Material shown:
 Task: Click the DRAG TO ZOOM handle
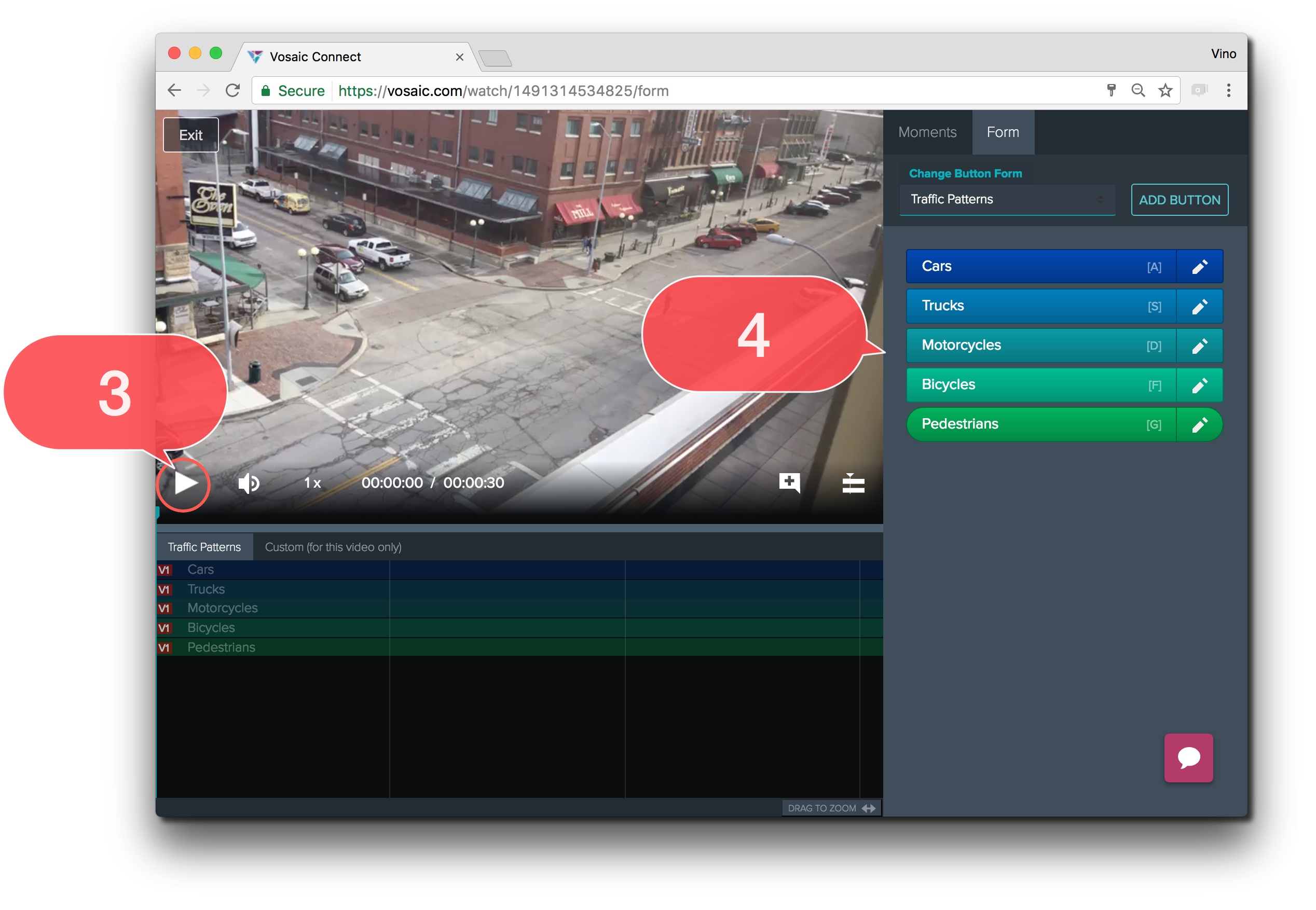[x=831, y=809]
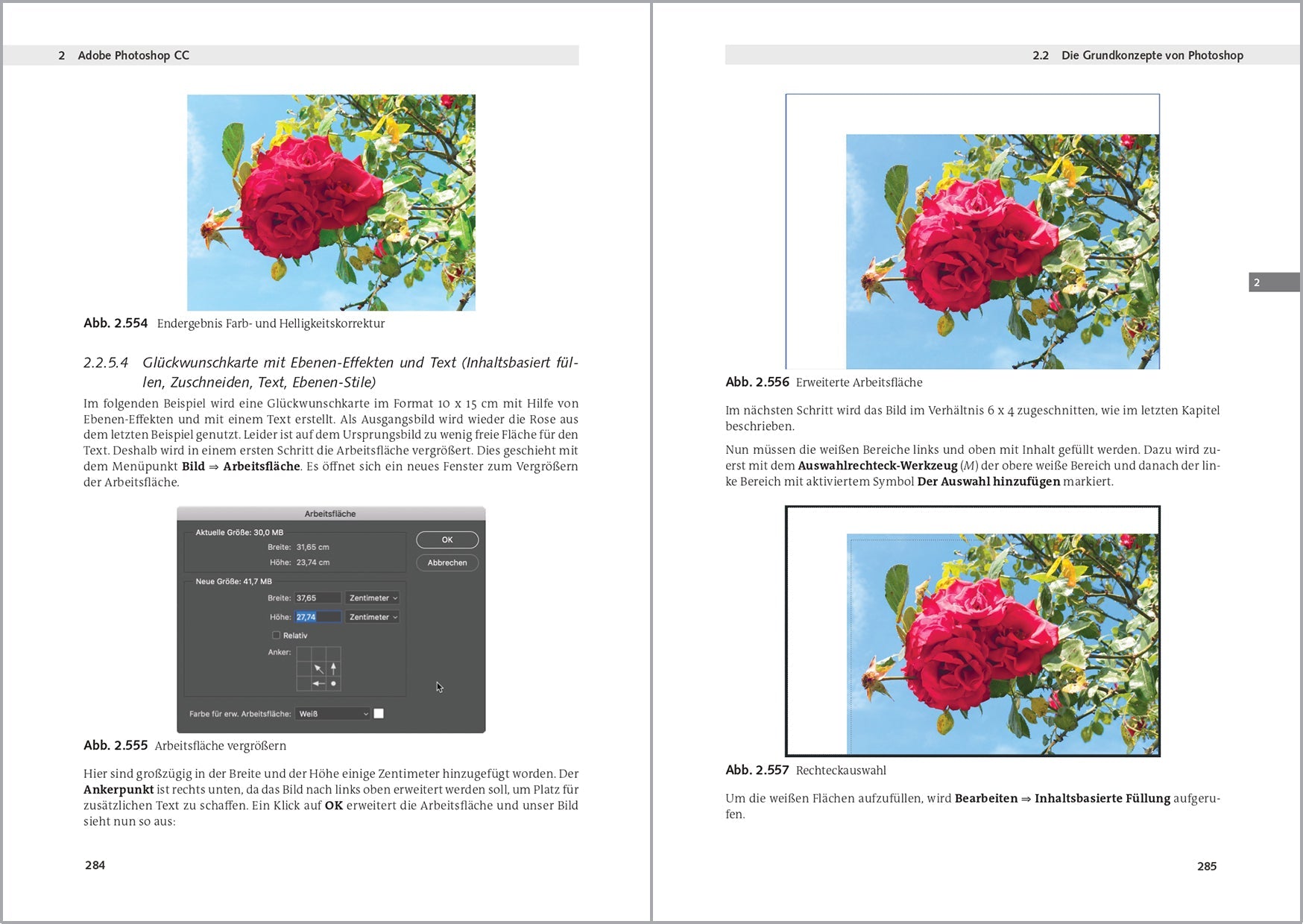This screenshot has height=924, width=1303.
Task: Select the top-left cell of the Anker grid
Action: [x=304, y=654]
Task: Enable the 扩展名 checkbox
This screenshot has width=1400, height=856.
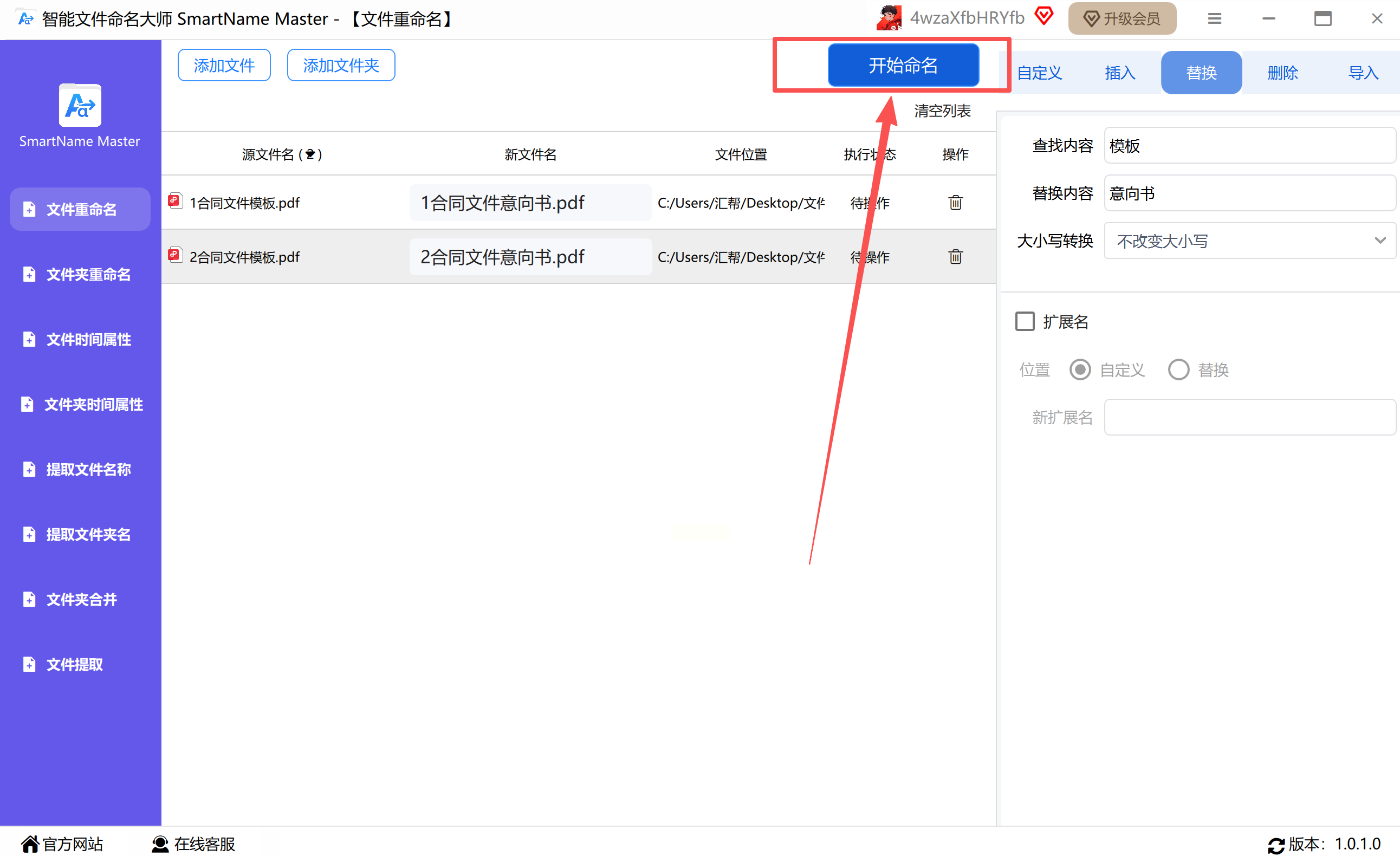Action: coord(1025,321)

Work instructions:
Each entry above has to be set down again verbatim, except for its pictures.

Solution to the problem:
 Task: Click the DRAG TO ZOOM handle
[x=831, y=809]
This screenshot has height=924, width=1303.
Task: Select the top-left cell of the Anker grid
Action: [x=304, y=654]
Task: Enable the 扩展名 checkbox
This screenshot has width=1400, height=856.
Action: coord(1025,321)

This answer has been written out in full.